La tech préoccupe les marchés, le prix du baril de Brent s’installe au-dessus des 100 dollars
La saison des résultats a remis une pièce dans la machine. La déception causée par les annonces de grands groupes technologiques, comme Alphabet mercredi soir, ainsi que des valorisations jugées excessives dans le secteur ont ravivé les doutes des investisseurs vis-à-vis du rendement des milliards de dollars injectés dans l'intelligence artificielle (IA). De quoi causer, hier, de nouvelles prises de bénéfices. L’indice phare sud-coréen, le Kospi (- 6 %), dont les deux premières pondérations sont les fabricants de mémoire Samsung Electronics et SK Hynix, a ainsi fortement reculé. « Les investisseurs sont de plus en plus nerveux quant à la durabilité du rally de l'IA, a déclaré à Bloomberg Gerald Gan, directeur des investissements chez Reed Capital. Cela dit, toute correction à court terme est susceptible d'attirer à nouveau les acheteurs. » Mais la géopolitique a ajouté au sentiment d’inquiétude. Alors qu’une série d'attaques a eu lieu au terminal du Consortium du pipeline de la Caspienne, localisé sur la côte russe de la mer Noire et qui exporte la majeure partie du brut du Kazakhstan, et que les Houthis ont attaqué des pétroliers en mer Rouge, le prix du baril de Brent a grimpé jusqu’à franchir à nouveau le seuil symbolique des 100 dollars hier. Une inflation que les menaces de frappes du président américain, Donald Trump, envers l’Iran n’arrangent pas.

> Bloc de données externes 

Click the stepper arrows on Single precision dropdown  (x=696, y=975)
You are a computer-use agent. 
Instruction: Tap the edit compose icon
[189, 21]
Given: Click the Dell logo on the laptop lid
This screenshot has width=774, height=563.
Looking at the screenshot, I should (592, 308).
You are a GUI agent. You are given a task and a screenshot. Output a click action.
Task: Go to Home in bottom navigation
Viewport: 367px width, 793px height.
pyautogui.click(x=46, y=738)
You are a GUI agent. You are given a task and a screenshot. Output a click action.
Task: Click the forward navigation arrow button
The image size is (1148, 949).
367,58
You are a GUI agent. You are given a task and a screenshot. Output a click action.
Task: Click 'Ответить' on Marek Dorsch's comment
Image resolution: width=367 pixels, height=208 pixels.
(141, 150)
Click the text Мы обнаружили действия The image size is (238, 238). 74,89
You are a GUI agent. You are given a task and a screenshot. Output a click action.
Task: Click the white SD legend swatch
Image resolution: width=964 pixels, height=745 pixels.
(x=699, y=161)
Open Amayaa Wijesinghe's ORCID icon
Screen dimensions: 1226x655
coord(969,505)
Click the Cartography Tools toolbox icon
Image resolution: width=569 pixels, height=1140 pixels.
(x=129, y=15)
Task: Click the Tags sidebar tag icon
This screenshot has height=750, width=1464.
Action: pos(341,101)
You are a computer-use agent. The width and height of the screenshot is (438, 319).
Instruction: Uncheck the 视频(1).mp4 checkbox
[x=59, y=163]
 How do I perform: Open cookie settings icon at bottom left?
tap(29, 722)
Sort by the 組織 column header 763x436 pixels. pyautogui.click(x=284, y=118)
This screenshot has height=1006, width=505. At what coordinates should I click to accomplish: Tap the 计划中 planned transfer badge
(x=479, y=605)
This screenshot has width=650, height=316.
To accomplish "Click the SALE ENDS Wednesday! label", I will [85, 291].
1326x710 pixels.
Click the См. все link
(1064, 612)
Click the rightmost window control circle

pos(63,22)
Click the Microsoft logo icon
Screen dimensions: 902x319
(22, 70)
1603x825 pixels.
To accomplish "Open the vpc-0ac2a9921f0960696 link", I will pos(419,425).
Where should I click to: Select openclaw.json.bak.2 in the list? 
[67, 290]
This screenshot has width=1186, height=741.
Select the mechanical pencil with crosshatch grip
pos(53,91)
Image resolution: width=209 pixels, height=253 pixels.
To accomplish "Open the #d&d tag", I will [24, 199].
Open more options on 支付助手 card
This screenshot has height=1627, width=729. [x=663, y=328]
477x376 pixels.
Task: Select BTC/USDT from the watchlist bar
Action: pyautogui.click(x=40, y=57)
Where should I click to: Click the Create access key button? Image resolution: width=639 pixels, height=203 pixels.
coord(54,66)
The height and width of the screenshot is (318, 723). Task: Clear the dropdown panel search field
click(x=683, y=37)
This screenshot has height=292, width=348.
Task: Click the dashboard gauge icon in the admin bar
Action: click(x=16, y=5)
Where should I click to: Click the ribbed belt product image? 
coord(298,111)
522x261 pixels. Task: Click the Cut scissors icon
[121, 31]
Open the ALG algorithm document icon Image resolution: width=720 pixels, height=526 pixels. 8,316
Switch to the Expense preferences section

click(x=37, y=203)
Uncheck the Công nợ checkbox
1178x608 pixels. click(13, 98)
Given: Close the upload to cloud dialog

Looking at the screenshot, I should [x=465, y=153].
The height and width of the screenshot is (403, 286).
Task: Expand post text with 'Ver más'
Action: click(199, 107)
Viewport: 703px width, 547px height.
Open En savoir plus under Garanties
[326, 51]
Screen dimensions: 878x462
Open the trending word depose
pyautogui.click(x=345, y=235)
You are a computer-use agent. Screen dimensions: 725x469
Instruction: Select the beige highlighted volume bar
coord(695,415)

La flambée de 37% du prix du pétrole ce mois-ci ravive les craintes quant aux prochaines décisions de politique monétaire de la Réserve fédérale (Fed). Si la celle-ci ne devrait pas relever ses taux lors de sa réunion de la semaine prochaine, les marchés intègrent désormais pleinement une hausse à la mi-septembre. Une décision que la Banque centrale européenne pourrait aussi prendre, à en croire les déclarations de sa présidente, Christine Lagarde. A noter, en ce qui concerne les droits de douane, que les Etats-Unis ont annoncé qu’ils percevront des surtaxes de 10% à 12,5% sur les importations de la plupart des principaux partenaires commerciaux. Il s’agit de la plus grande initiative à ce jour pour reconstruire le mur tarifaire de Donald Trump, qui avait été abattu par la Cour suprême.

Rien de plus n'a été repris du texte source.